W całej Polsce w niedzielę termometry są podobne do tych z soboty, czyli wysokie. Termometry sięgają do 27-29 kresek. W północnej części kraju, czyli w rejonie: Koszalina, Gdańska, Szczecina, Olsztyna temperatura wyniesie 21-22 stop. Tam wystąpią deszcze i burze. W Jeleniej Górze i Zielonej Górze, czyli tam gdzie wczoraj przeszły nawałnice dziś podobnie: 26-27 stop. a do tego burze. Podobnie w Gorzowie Wielkopolskim, Poznaniu i Bydgoszczy 24- 26 stop. Do tego w Toruniu, Bydgoszczy, ale i Poznaniu wystąpić mogą gradobicia.
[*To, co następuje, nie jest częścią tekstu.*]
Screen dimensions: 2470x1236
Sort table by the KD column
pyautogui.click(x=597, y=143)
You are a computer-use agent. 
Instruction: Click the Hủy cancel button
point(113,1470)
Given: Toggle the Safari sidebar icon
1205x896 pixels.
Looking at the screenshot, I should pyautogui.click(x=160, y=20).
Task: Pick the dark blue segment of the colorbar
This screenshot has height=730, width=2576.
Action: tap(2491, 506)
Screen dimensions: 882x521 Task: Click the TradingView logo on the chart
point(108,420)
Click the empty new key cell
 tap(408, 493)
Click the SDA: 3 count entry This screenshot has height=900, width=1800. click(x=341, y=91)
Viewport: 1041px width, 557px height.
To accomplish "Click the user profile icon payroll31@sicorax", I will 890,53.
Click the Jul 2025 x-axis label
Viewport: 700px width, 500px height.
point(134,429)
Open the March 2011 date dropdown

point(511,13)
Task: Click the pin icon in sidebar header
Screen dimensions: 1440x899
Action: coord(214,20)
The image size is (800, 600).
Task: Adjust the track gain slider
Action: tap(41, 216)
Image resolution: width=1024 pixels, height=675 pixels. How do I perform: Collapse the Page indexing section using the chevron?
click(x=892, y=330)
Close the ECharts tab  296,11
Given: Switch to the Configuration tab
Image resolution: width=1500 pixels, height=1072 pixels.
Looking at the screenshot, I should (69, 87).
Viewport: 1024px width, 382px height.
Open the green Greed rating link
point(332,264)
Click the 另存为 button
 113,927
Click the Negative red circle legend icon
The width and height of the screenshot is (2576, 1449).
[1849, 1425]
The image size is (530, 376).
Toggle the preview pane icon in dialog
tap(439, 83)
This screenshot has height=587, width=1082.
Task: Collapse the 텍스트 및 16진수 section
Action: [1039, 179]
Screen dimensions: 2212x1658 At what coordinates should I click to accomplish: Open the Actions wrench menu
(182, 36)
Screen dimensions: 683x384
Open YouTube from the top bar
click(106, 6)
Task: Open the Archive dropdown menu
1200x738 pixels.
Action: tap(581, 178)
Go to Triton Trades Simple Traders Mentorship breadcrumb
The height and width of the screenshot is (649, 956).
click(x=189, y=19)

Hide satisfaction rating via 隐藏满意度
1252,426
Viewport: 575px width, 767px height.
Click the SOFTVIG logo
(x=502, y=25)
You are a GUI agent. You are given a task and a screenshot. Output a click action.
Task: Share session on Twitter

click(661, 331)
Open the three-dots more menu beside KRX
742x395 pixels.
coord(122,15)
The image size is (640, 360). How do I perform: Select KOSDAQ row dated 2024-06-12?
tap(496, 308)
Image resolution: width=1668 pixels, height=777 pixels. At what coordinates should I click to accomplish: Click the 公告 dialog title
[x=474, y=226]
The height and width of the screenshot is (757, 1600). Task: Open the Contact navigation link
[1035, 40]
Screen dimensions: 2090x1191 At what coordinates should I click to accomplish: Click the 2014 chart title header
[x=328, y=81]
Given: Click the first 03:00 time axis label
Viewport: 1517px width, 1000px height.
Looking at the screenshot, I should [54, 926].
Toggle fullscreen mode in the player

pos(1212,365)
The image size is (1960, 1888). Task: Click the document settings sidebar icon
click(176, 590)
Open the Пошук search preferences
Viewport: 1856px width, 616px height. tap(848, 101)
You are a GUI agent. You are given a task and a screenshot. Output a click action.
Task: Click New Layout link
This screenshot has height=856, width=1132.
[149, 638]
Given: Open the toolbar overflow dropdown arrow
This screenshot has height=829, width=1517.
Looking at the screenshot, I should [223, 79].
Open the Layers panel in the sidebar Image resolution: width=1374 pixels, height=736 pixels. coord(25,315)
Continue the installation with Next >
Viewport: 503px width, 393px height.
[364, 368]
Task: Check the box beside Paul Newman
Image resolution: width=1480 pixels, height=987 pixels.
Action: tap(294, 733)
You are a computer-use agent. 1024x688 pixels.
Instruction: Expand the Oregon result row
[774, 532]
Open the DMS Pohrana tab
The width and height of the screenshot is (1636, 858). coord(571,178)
#ostrzeżenia #IMGW : dziś burze z gradem możliwe prawie w całym kraju, na Podkarpaciu także upalnie. #pogoda #burze pic.twitter.com/3xJxY2ezIY
— RCB (@RCB_RP) 23 lipca 2017
Także we wschodniej części kraju wysokie temperatury. W Lublinie 27 stop., Rzeszowie 30 stop., a w Kielcach 29 stop. Gorąco też na południu. Mieszkańcy Krakowa, Zakopanego i Przemyśla mogą spodziewać się nawet 30 stop. Ale to oznacza też burze, deszcz i grad. IMiGW przestrzega przed gradobiciem w województwach: świętokrzyskim, mazowieckim, lubuskim, dolnośląskim. Wydane zostały komunikaty. A gdzie burza jest teraz?
Gdzie jest burza zobacz
Mapa z danymi stacji pogodowych i radarem pogodowym
W sobotę najgorzej było w Zielonej Górze, gdzie kilkanaście minut silnego deszczu sprawiło, że ulice zamieniły się w potoki, garaże i piwnice zostały zalane. Wszystko płynęło! Skutki wieczornej, sobotniej nawałnicy usuwano jeszcze w niedzielę.